Судя по датам гастролей Марии Гай в России, Блок мог увидеть ее и в 1910 году, в год написания стихотворения «Где отдается в длинных залах…»[243]
. М. А. Бекетова свидетельствует: «Осенью [1913 г. –Это свидетельство содержит прямо противоречащие друг другу утверждения. Возможно, они опираются на дневниковую запись Блока от 1 апреля 1913 года: «Вчера <…> вечером – с М. И. Терещенко и Е. И. Терещенко – „Кармен“. Мария Гай не в духе»[245]
.Убедительным выглядит предположение Ю. Е. Галаниной, что Блок в этот вечер слышал Марию Гай не впервые: «Эта актриса выступала в партии Кармен в Петербурге в октябре 1906 и в апреле 1910 гг.»[246]
. По ее же предположению, слова А. А. Кублицкой-Пиоттух в письме к М. П. Ивановой 29 марта 1914 года: «А Саша опять полюбил Кармен. Он ее так и полюбил во время представлений в Музыкальной драме, во время ее воплощения Кармен»[247], – свидетельствуют о том, что Блок прежде «уже пережил увлечение Кармен»[248]. Правда, с тем же успехом можно предположить, что речь идет о реакции Блока на первые виденные им спектакли с Дельмас в октябре или декабре 1913 года.По признанию Л. А. Дельмас, она «пересмотрела в Париже всех Кармен», и нет сомнения, что она видела Марию Гай на сцене и в Париже, и в Петербурге, хотя, по ее признанию, виденные ею Кармен ее не удовлетворяли: «В них не было ни загадочной таинственности, ни реализма, ни „бури цыганских страстей“. Пусть смутно, но мне рисовался иной тип яростной вольной цыганки»[249]
. Однако надо заметить, что бытовая, почти «хулиганская» стилистика в трактовке образа Кармен была воспринята Дельмас именно от Марии Гай. Судя по заметкам Дельмас на сохранившемся в ее домашнем нотном собрании оперном клавире, она использовала один из жестов Гай-Кармен в первом действии, при исполнении Хабанеры: «Круто поворачивается, садится нога на ногу, левая наверху, вытаскивает нож и начинает чистить апельсин»[250].Здесь можно было бы поставить точку в предыстории цикла «Кармен». Театр Музыкальной драмы не повторяет ни русских, ни европейских постановок, даже перевод либретто заказывается заново[251]

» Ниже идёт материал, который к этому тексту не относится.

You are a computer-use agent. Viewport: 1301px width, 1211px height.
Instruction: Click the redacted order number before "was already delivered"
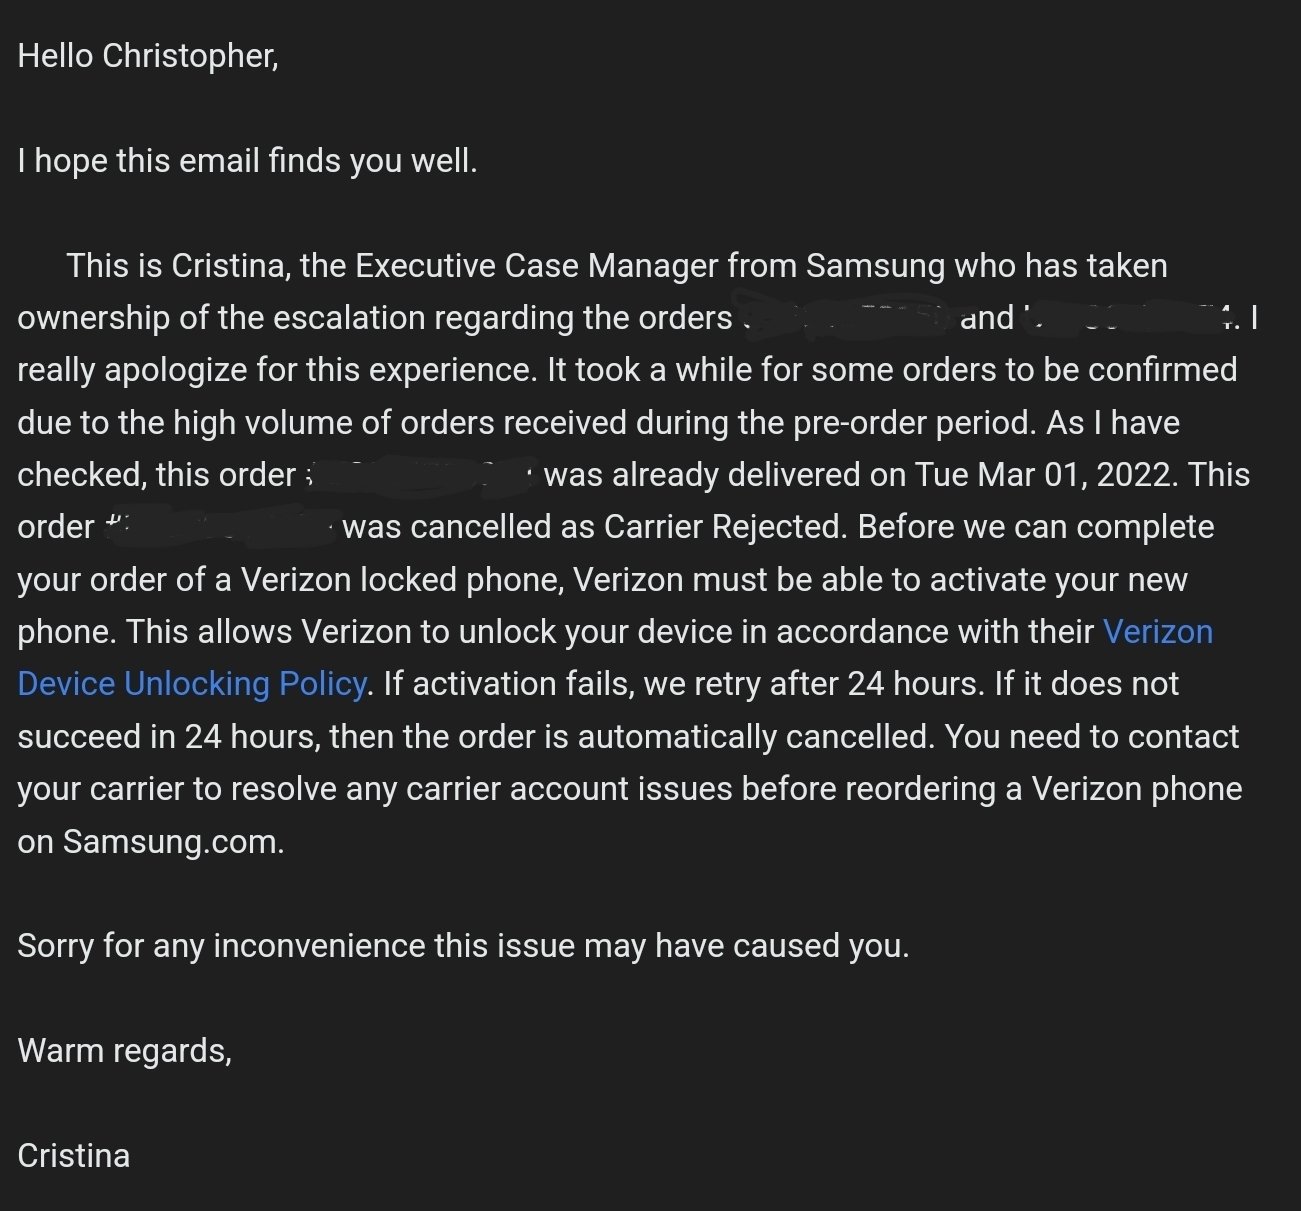click(422, 474)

. Но представляется необходимым хотя бы кратко сравнить блоковскую интерпретацию сюжета «Кармен» в стихотворении «Где отдается в длинных залах…» в стихотворном цикле и в дальнейшем введении мотивов «Кармен» в общий автобиографический миф Блока.Прежде всего необходимо указать, что в первом же письме к Л. А. Дельмас 2 марта 1914 года Блок соединяет реальный и оперный сюжет, вспоминая именно сцену с цветком: «Не знаю, какой заколдованный цветок Вы бросили мне, не Вы бросили, но я поймал»[252]
. 12 марта 1914 года Блок просит певицу сняться для него в роли Кармен и, перечисляя сцены, в которых он хотел бы ее увидеть, начинает именно с Хабанеры, с эпизода с цветком: «I акт: первые слова („Когда я полюблю…“); хабанера (несколько поворотов); Кармен бросает цветок; Кармен уходит (взгляд на Хозе)»[253].Наиболее важное различие бросается в глаза: в стихотворении 1910 года Кармен «спрятана», героиня безымянна («одна выходит прочь из круга»). Отделение от «хоровода», из которого выходит героиня, – тема, значимая для Блока по меньшей мере с 1906 года и связанная с дионисийскими концепциями Вяч. Иванова (см. в стихотворении Блока «Усталость»: «Кому назначен темный жребий, / Над тем не властен хоровод»)[254]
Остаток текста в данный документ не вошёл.